**DIRECTION 1**
According to the pulley system post, how does the distance moved by M compare with the distance moved by m?

**GIVEN TEXT**
+ + + + + + +

1. Not finding help here? Sign up for a free 30min tutor trial with Chegg Tutors
    Dismiss Notice
Dismiss Notice
Join Physics Forums Today!
The friendliest, high quality science and math community on the planet! Everyone who loves science is here!

Work-Energy Principle: Pulley System

  1. Jul 22, 2014 #1
    1. The problem statement, all variables and given/known data
    (see attatchment)

    We know masses M and m, and I am trying to describe the downward speed of m in terms of the hight from the ground. There is no friction

    2. Relevant equations

    [itex] \sum \text{F} = ma [/itex]
    [itex] W_{\text{total}} = \Delta K = \int \text{F} \cdot d\text{s} [/itex]


    3. The attempt at a solution

    I first need to note that the distance moved by [itex] M [/itex] is half of that moved by [itex] m[/itex] and thus the acceleration of [itex] M [/itex] is half that of [itex] m [/itex], or [itex] a_M = a_m/2 [/itex].

    I first solved the problem using only newtons laws, so from the FBD I solved for the acceleration of [itex] m [/itex]:

    $$a_m = v\frac{dv}{dh} = \frac{mg}{M/4 + m} \implies v = \sqrt{\frac{2mgh}{M/4 + m}}$$

    Now if I use the Work-Energy principle, I get that [itex] W_{\text{total}} = W_{\text{tension}_x} + W_{\text{tension}_y} + W_g [/itex].

+ + + + + + +

**RECORDS FOR THIS TASK**
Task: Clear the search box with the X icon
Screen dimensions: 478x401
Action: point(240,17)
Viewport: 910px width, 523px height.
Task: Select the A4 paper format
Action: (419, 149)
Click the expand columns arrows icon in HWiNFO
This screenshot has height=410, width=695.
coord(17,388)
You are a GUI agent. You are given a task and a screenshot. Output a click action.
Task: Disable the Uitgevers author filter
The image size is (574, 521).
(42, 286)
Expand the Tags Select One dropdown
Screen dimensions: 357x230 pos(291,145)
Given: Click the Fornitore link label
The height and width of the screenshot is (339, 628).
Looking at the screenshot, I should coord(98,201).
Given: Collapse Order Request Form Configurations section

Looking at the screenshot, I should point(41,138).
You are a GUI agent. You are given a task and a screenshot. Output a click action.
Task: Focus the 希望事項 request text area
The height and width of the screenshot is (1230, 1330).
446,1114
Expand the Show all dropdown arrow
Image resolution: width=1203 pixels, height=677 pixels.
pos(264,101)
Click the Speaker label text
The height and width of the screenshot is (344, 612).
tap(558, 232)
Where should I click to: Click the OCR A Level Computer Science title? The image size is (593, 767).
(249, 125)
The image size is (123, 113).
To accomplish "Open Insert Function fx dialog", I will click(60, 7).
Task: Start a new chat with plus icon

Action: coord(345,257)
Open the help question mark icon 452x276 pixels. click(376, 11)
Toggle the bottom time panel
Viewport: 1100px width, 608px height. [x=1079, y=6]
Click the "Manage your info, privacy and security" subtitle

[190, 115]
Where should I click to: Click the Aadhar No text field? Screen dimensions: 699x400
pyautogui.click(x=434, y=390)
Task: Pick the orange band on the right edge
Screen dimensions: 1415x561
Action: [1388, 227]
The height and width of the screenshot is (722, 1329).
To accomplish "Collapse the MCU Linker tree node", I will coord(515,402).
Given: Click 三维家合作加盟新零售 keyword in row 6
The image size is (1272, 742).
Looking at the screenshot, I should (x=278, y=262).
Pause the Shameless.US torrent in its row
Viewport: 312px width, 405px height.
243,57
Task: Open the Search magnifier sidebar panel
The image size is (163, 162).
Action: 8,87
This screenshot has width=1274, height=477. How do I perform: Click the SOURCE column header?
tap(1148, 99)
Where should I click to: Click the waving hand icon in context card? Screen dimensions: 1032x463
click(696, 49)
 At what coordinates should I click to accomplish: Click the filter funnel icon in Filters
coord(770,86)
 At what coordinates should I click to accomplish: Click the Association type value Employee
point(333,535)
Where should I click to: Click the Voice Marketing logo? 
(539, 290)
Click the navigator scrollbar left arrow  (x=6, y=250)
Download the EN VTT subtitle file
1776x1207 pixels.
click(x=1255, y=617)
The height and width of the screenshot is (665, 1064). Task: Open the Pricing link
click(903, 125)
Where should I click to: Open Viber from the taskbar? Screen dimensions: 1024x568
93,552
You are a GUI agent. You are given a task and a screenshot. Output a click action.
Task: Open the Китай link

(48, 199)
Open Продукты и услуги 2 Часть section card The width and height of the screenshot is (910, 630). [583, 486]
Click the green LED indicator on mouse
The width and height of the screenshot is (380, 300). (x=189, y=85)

+ + + + + + +

**DIRECTION 2**
Quote the records starting at the line containing "icon in Filters" and ending at the last line of the records.

**WRITTEN SOLUTION 1**
M moves half the distance that m moves.

**WRITTEN SOLUTION 2**
 At what coordinates should I click to accomplish: Click the filter funnel icon in Filters
coord(770,86)
 At what coordinates should I click to accomplish: Click the Association type value Employee
point(333,535)
Where should I click to: Click the Voice Marketing logo? 
(539, 290)
Click the navigator scrollbar left arrow  (x=6, y=250)
Download the EN VTT subtitle file
1776x1207 pixels.
click(x=1255, y=617)
The height and width of the screenshot is (665, 1064). Task: Open the Pricing link
click(903, 125)
Where should I click to: Open Viber from the taskbar? Screen dimensions: 1024x568
93,552
You are a GUI agent. You are given a task and a screenshot. Output a click action.
Task: Open the Китай link

(48, 199)
Open Продукты и услуги 2 Часть section card The width and height of the screenshot is (910, 630). [583, 486]
Click the green LED indicator on mouse
The width and height of the screenshot is (380, 300). (x=189, y=85)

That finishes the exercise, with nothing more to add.